Data traveling to and from Europe and Asia, as well as Northern Africa and
the Middle East itself, has just one route.

Coming from the Gulf of Aden, cables snake up along the Red Sea, and into
the Gulf of Suez. There, they make landfall in Egypt, traversing little more
than a hundred miles, before breaking out into the Mediterranean Sea.

"There's no way a network operator would design their network like this
under ideal conditions, right?" said Paul Brodsky, senior analyst at
Telegeography, best known for its maps of cable routes. "They don't like
having everything funneled through one place."
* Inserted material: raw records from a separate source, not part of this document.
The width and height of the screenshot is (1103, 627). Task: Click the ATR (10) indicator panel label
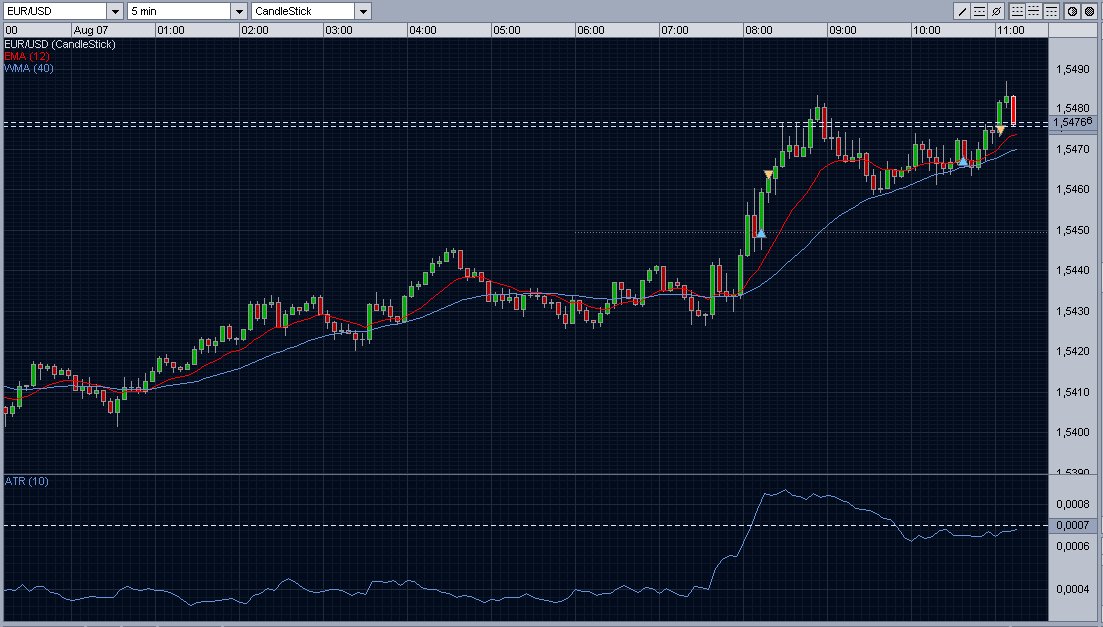[x=27, y=481]
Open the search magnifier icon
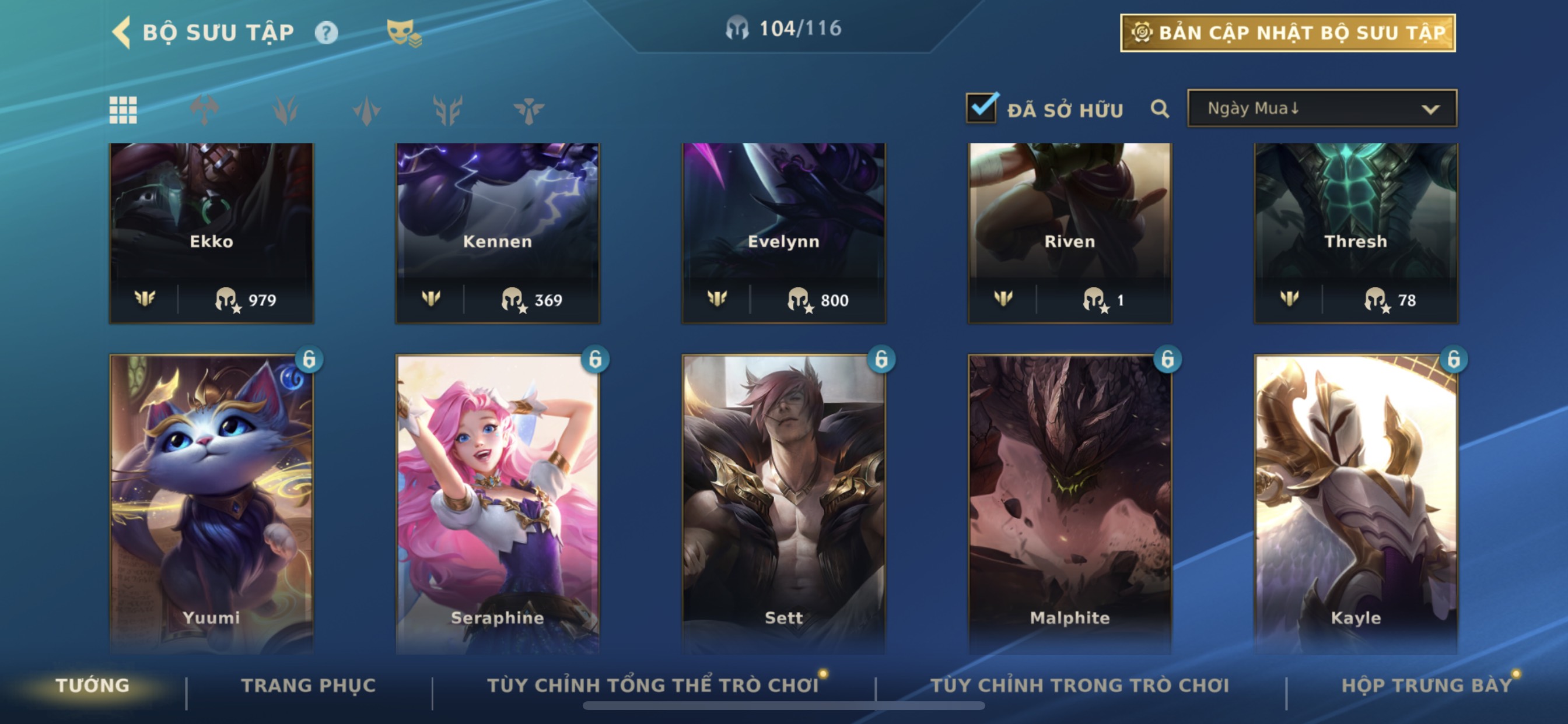The width and height of the screenshot is (1568, 724). pos(1160,109)
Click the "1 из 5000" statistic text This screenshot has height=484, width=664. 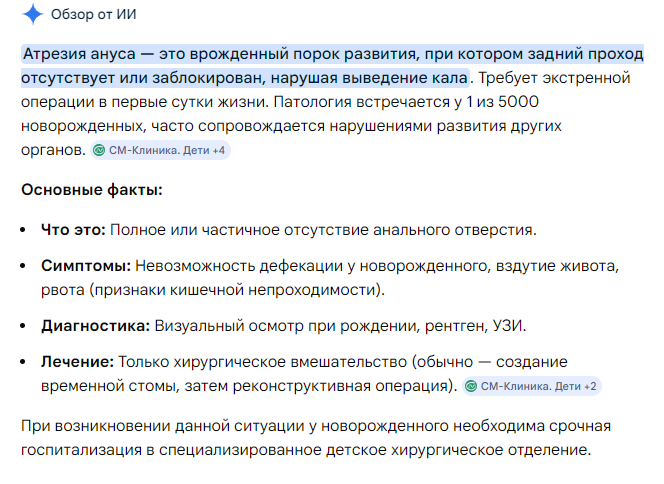coord(497,102)
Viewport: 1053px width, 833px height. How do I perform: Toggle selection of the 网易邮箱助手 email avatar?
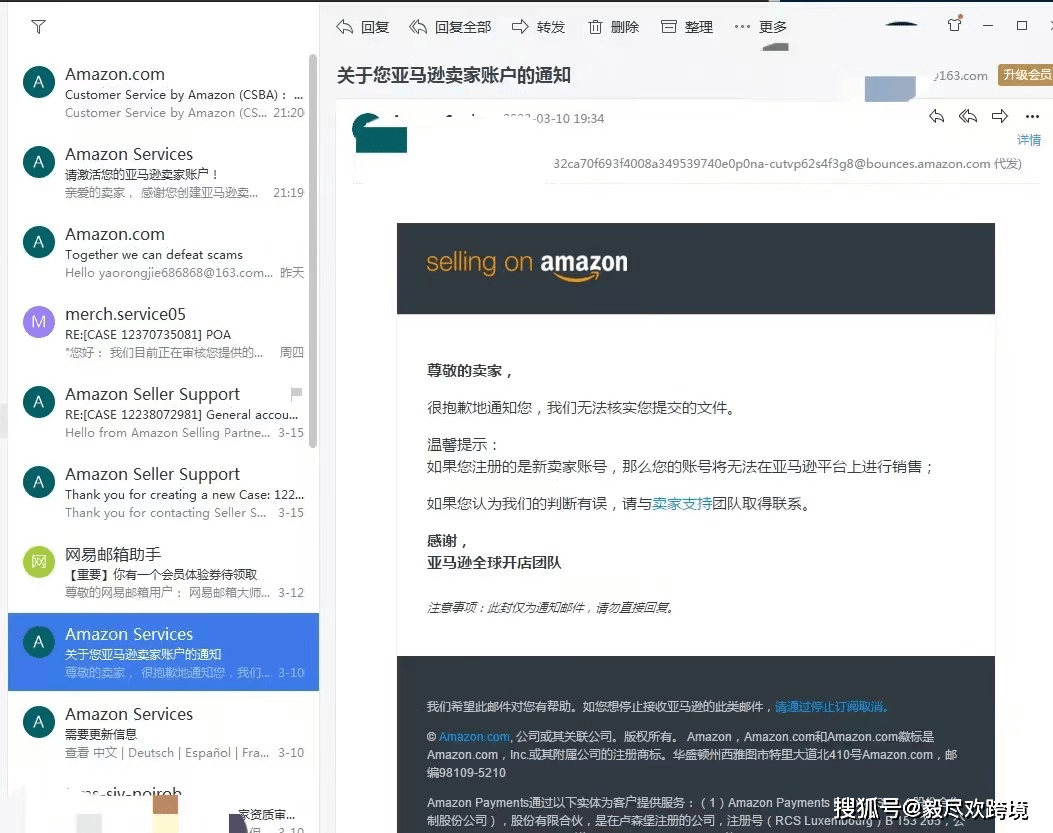point(38,561)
This route concentration is a concern for reliability, putting an estimated
17 percent of the world's Internet traffic in the hands of one country, and
in one shallow and narrow sea. But it is also a concern for businesses,
which have to contend with a monopoly.

To get through Egypt, companies have to pay exorbitant fees to state-owned
Telecom Egypt. Prices have risen dramatically, amid claims of corruption,
but operators have had little choice but to pay. At least until now.

The only route

The story of Egypt's submarine stranglehold is hard to tell. Several
analysts declined to talk on the record due to business relationships with
Telecom Egypt. Cable providers either declined to talk, or did not respond
to requests for comment. ``I am afraid I won't be open to discuss the
Egyptian submarine cable bottleneck due to certain concerns,'' another
industry figure said, declining to elaborate.